Разум убийцы

22
18
20
22
24
26
28
30

Очень важно следить за последними новостями, если ты живешь в исламской стране, а я на шесть часов отстал от событий в Суффолке. Тем летом я заметил изменения в атмосфере. Чиновники, которые поддерживали операцию «Моисей» (эвакуация эфиопских евреев, организованная правительством Израиля), предстали перед судом, а в певицу Ханан Булю Булю во время концерта бросали камни исламские сторонники жесткого курса. Ближе к концу года «Братья-мусульмане» (ортодоксальное религиозно-политическое движение, происходящее из Египта) приняли участие в выборах. Суданские коллеги сказали мне, что они раздавали деньги в обмен на голоса, и позднее действительно выяснилось, что Саудовская Аравия склоняла Судан к более ортодоксальной и ваххабитской форме ислама.

Примерно в то же время кризис беженцев в Восточном Судане подошел к концу, и тиграи, жившие в лагере, решили, что готовы вернуться домой. После вечера с праздничными песнями все 20 тысяч человек собрали вещи и перешли через границу, готовые преодолеть долгий путь до своих ферм. Это была поистине библейская сцена.

• _ФРАГМЕНТ МАТЕРИАЛА_:
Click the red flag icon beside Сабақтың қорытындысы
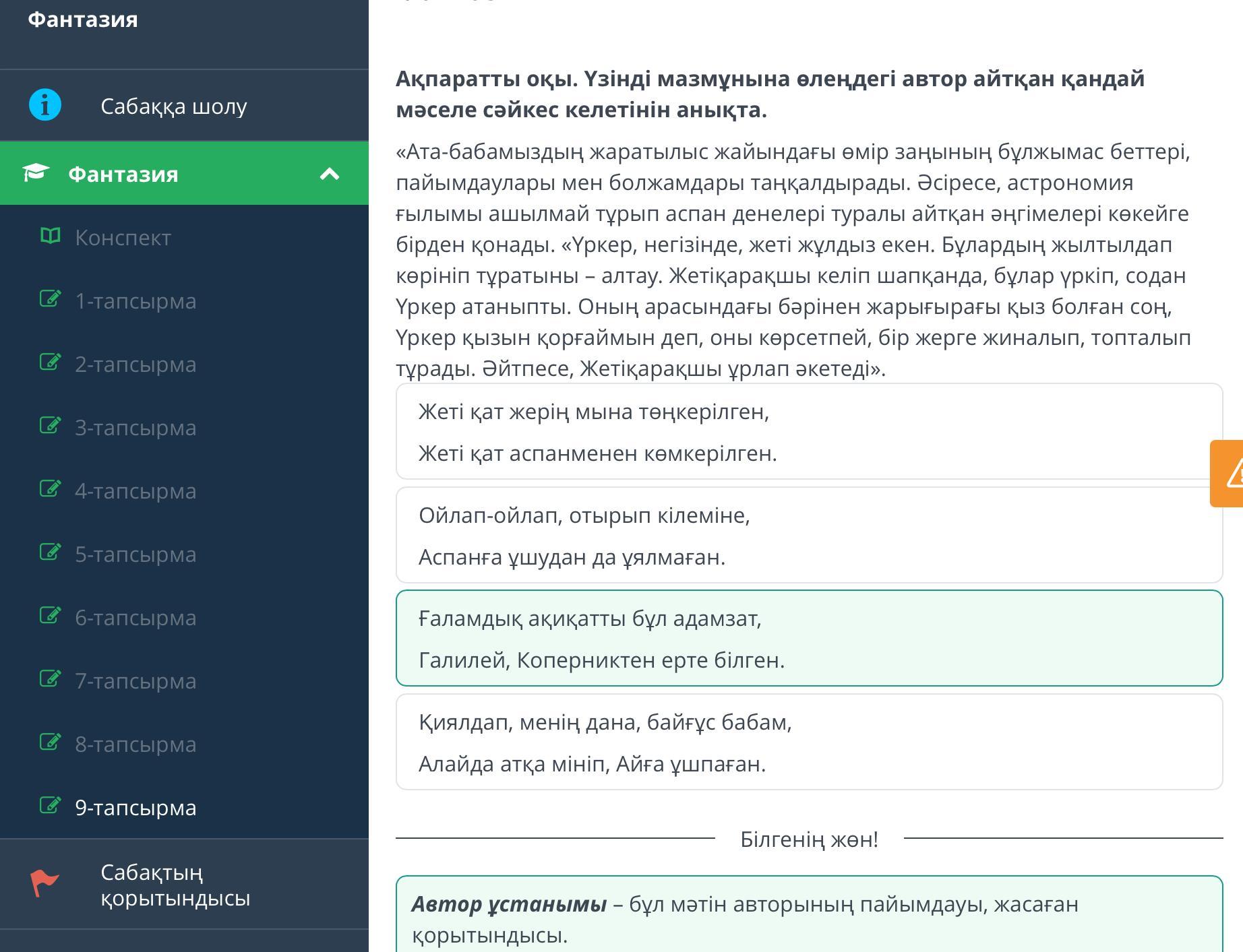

• _ЧТО СДЕЛАТЬ_:
[1] Согласуются ли с фрагментом текста утверждения (а), (б) и (в)? Для каждого ответьте «да» или «нет» и дословно приведите решающие слова фрагмента.
(а) «Братья-мусульмане» участвовали в выборах ближе к концу года.
(б) Из лагеря в Восточном Судане домой отправились 10 тысяч человек.
(в) В певицу Ханан Булю Булю бросали камни после концерта.
[2] Что, по словам суданских коллег из фрагмента текста, «Братья-мусульмане» раздавали в обмен на голоса?
Отвечайте, опираясь только на фрагмент текста.

• _ОЖИДАЕМЫЕ ОТВЕТЫ_:
[1]
(а) Да: «Ближе к концу года «Братья-мусульмане» (ортодоксальное религиозно-политическое движение, происходящее из Египта) приняли участие в выборах».
(б) Нет: «все 20 тысяч человек собрали вещи и перешли через границу».
(в) Нет: «в певицу Ханан Булю Булю во время концерта бросали камни исламские сторонники жесткого курса».

[2] Деньги.